→ **Extrait de la page**:
□ □ □ □ □

Définitions

Les raccords désignent les effets de montage assurant la transition entre les plans :
– le raccord sur le regard : un plan montre un personnage regardant hors-champ, le suivant révèle ce qu’il regarde.
– le raccord sur le mouvement : un geste commencé dans un plan se poursuit dans le plan suivant.
– le raccord dans l’axe : un élément est montré en deux plans successifs, en conservant l’axe de prise de vue mais en variant l’échelle du plan.
– le champ-contrechamp : deux espaces opposés sont montrés en alternance en raccord sur le regard.

1. Le Montage classique

Les raccords de transition ont été élaborés par le cinéma classique hollywoodien dont le modèle de récit reste dominant à l’heure actuelle. Le film classique repose sur trois principes narratifs principaux : motivation, clarté et dramatisation de l’action. Dans la recherche de fluidité propre à ce type de récit, les raccords jouent un rôle essentiel pour maintenir la continuité d’un plan à l’autre afin que leur juxtaposition soit la plus discrète possible : on parle de montage invisible.

L’analyse d’une brève séquence du film Diamants sur canapé (Blake Edwards, 1961), constituée de 11 plans, permet d’illustrer cette logique de transparence du montage classique fondé sur les raccords. Ce film évoque une intrigue amoureuse entre Paul, un jeune romancier, et sa ravissante voisine Holly, incarnée par Audrey Hepburn. La séquence répond à deux principes typiques de l’esthétique hollywoodienne :
– la continuité visuelle et sonore : raccords de transition entre les plans, bande sonore unificatrice, centralité de la composition des images.
– la progressive mise en valeur dramatique de la star jusqu’au gros plan, climax de la scène.



1. Introduire la star : stratégie de la suggestion

Plan 1 : Plan rapproché sur les pieds de Paul, qui essaye d’écrire un roman avec une difficulté dont témoignent les pages froissées qui l’entourent. Un travelling vertical autonome le montre assis à sa table, en train de taper sur sa machine à écrire. Les premières notes de guitare se font entendre.

Plan 2 : Raccord sur le regard de Paul : gros plan sur la page dont le texte évoque très directement Holly, l’objet de ses pensées. La voix de Holly se fait entendre.

Plan 3 : Plan rapproché en coupe franche sur Paul, qui se détourne de son travail pour se pencher à la fenêtre en plan moyen, attiré par la chanson Moon River en son hors-champ.

□ □ □ □ □

→ **Données enregistrées**:
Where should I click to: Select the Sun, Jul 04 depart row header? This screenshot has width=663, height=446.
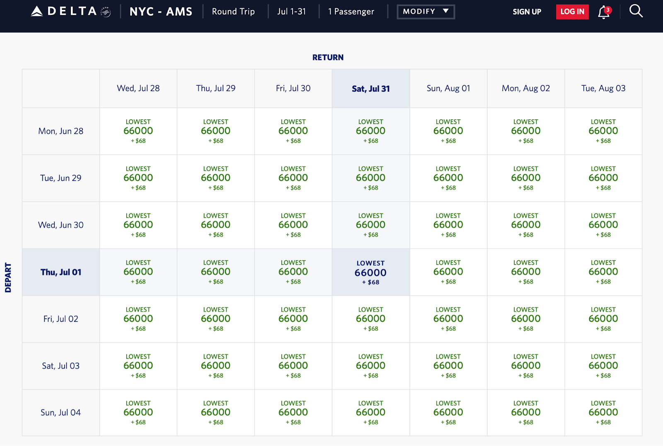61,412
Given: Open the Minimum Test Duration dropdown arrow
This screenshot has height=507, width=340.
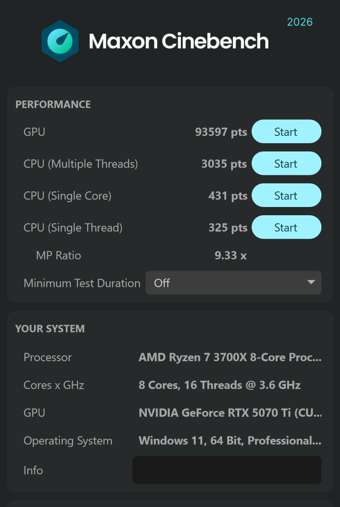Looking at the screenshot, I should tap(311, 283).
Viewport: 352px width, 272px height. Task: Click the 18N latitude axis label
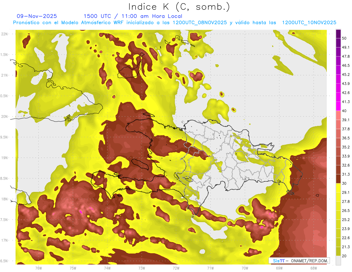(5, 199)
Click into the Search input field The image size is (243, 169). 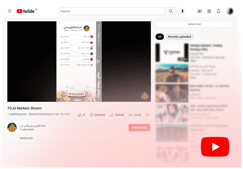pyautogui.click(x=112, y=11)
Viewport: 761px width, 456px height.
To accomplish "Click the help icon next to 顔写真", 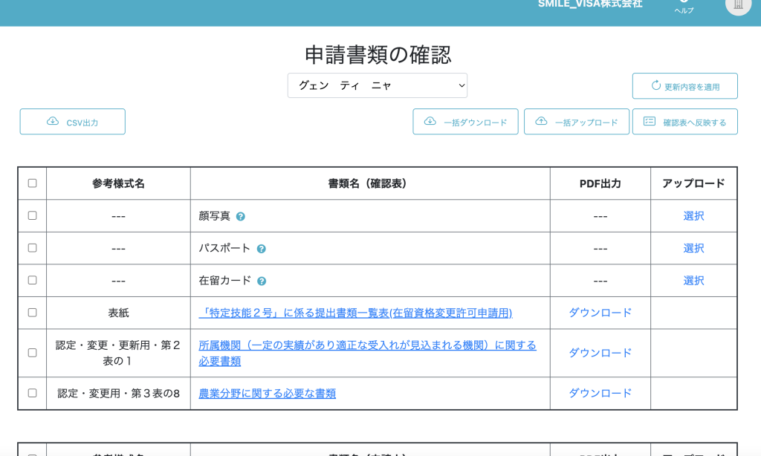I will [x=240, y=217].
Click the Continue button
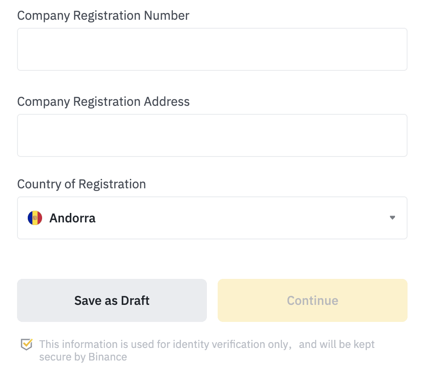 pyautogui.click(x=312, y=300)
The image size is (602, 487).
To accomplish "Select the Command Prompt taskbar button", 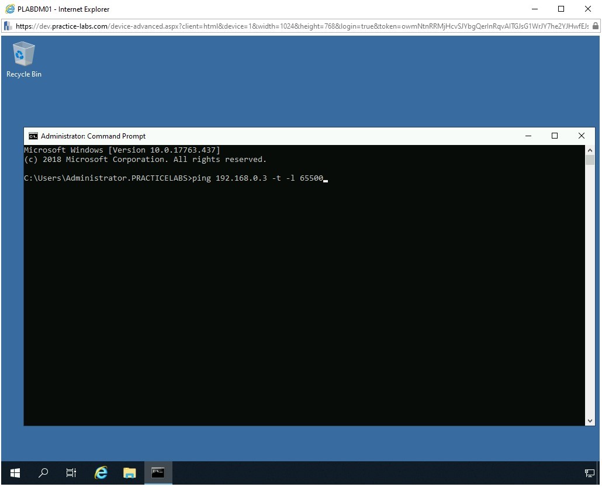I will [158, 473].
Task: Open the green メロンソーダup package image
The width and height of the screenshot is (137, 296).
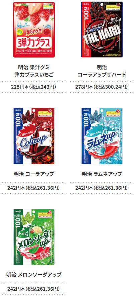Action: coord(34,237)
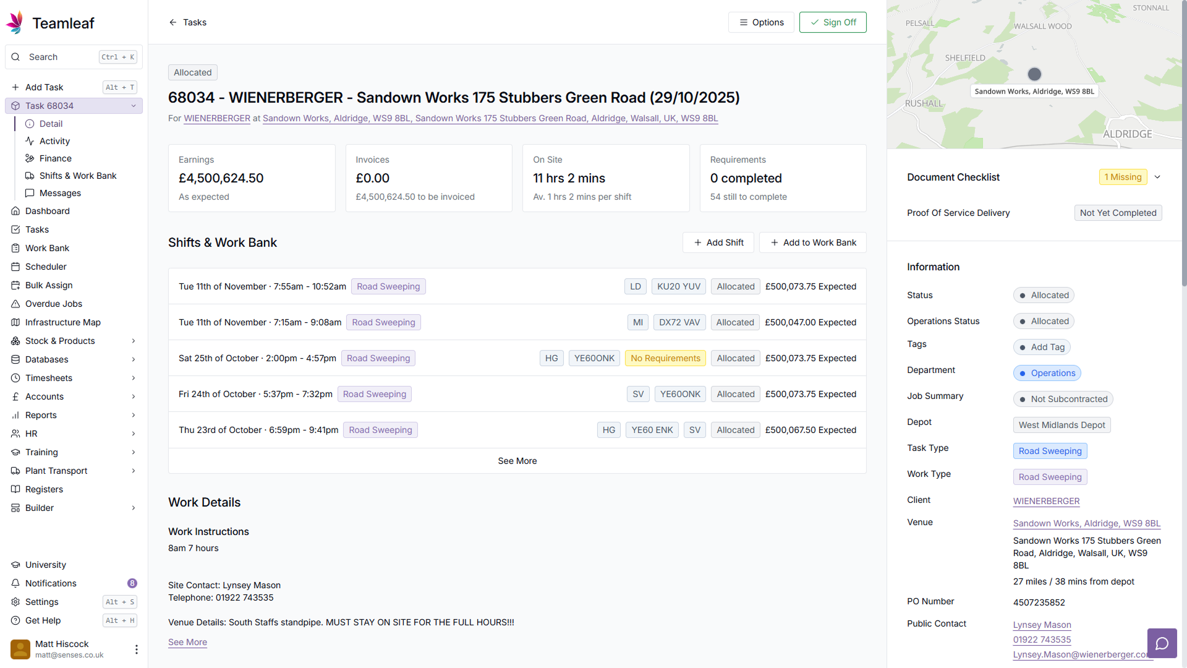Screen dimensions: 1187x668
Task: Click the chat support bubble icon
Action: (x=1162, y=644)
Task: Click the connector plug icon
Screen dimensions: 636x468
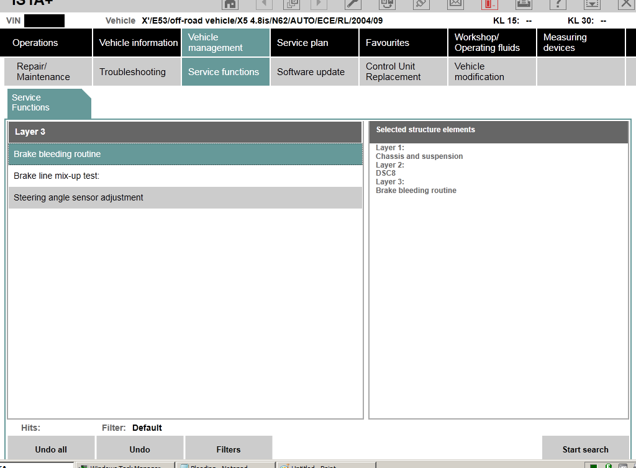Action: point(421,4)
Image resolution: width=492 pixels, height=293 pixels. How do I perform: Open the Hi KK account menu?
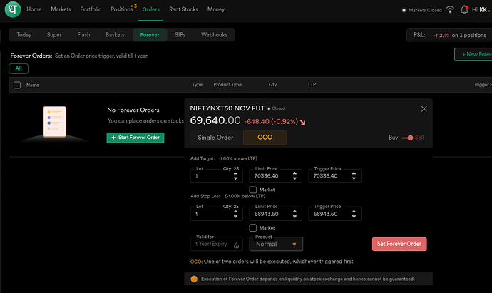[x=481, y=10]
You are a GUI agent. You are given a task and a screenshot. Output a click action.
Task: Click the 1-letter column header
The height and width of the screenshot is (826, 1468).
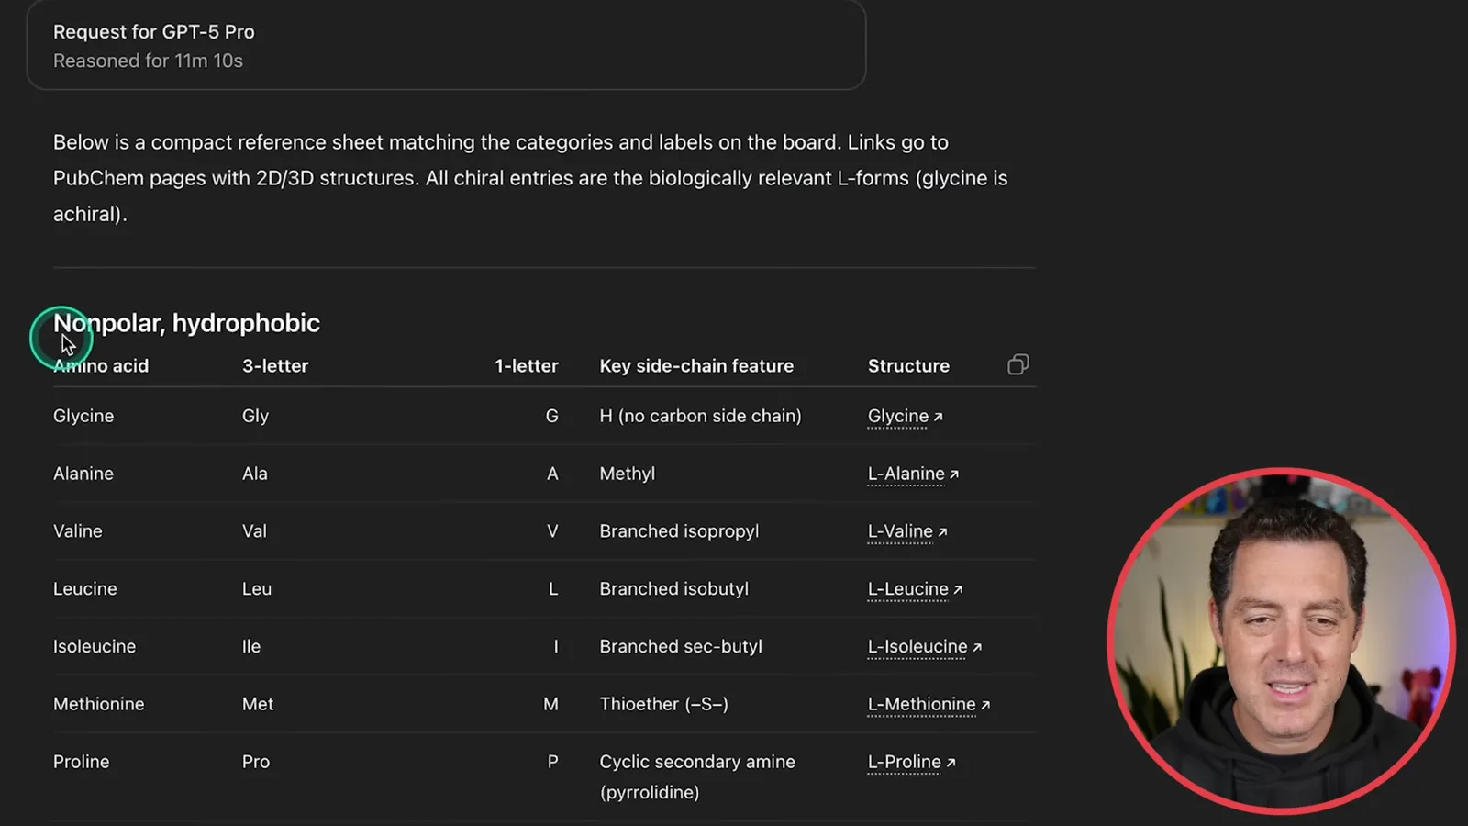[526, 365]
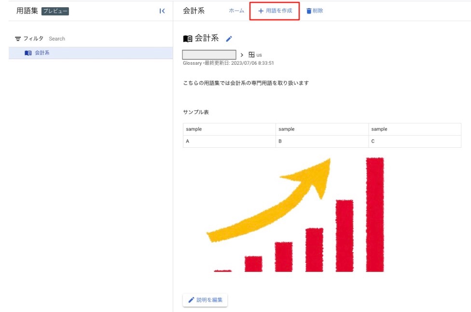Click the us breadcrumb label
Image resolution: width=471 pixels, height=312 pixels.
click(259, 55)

□ □ □ □ □

→ **Tâche à réaliser**:
Poursuivez le texte sur les raccords de montage en rédigeant la suite de l'analyse après la description du plan 3.

→ **Réponse attendue**:
Ces trois premiers plans introduisent le personnage d’Holly de manière indirecte et progressive : elle se manifeste d’abord par la chanson à la guitare en son off, puis comme sujet du texte tapé à la machine qui emprunte la forme du conte (« Il était une fois… »), avant que le mouvement de Paul vers la fenêtre annonce sa présence hors-champ.





2. Du plan moyen au gros plan : une esthétique de la continuité

Plan 4 : Raccord sur le mouvement de Paul [champ]. Plan rapproché sur Paul filmé en contre-plongée : il regarde en direction du hors-champ inférieur, son corps encadré par la grille métallique de l’escalier de secours.

Plan 5 : Raccord sur le regard de Paul [contrechamp]. Plan moyen sur Holly assise sur le rebord de la fenêtre qui l’encadre : elle chante en s’accompagnant à la guitare.

Plan 6 : Raccord dans l’axe sur Holly, filmée cette fois en plan rapproché et toujours en plongée.

Plan 7 : Plan rapproché sur Paul en contreplongée [champ].

Plan 8 : Raccord sur le regard de Paul [contrechamp] : long gros plan sur Holly qui continue à chanter puis s’arrête, lève les yeux et salue Paul.

Le long gros plan sur Holly intervient à l’issue de 5 plans : deux champs-contrechamps en raccord sur le regard de Paul et un raccord dans l’axe sur Holly. Cette démarche progressive répond à plusieurs fonctions :
– elle permet de retarder le climax de la scène pour mieux le mettre en valeur, en assurant une transition fluide entre toutes les échelles de plan : plan moyen / plan rapproché / gros plan.
– le retour sur Paul avant de montrer le gros plan d’Holly renforce le caractère subjectif de la scène et la place centrale du point de vue du jeune homme amoureux.

Ce long plan contemplatif intervient donc à l’issue d’une intensification de la présence visuelle et sonore d’Holly au cours d’une séquence qui s’inscrit dans une esthétique de la continuité :
– sur les 10 changements de plans qui articulent la scène, 8 reposent sur des raccords (regard, mouvement, dans l’axe) avec une nette prédominance pour les raccords sur le regard.
– la chanson de Holly contribue à lier les 8 premiers plans de la séquence.
– les éléments qui encadrent les personnages (escalier d’incendie et fenêtre) soulignent leur centralité dans la composition des plans.
– l’alternance des angles de prises de vues contribue à la cohésion générale de la scène.



3. Le dialogue interrompu

Plan 9 : Raccord sur le regard d’Holly et sur le son (le salut d’Holly) [champ] : plan rapproché de Paul à la fenêtre qui répond au salut la jeune femme.

Plan 10 : Raccord sur le regard de Paul [contrechamp] : gros plan de Holly qui échange quelques paroles avec Paul.

Plan 11 : Plan rapproché de Paul [champ] : filmé en angle neutre, le jeune homme interrompt le dialogue pour répondre à la sonnette.

Les trois derniers plans de la séquence établissent le dialogue entre les deux personnages, à l’occasion d’un raccord sur le son, avant que ce moment de cristallisation amoureuse soit interrompu par le bruit strident de la sonnette.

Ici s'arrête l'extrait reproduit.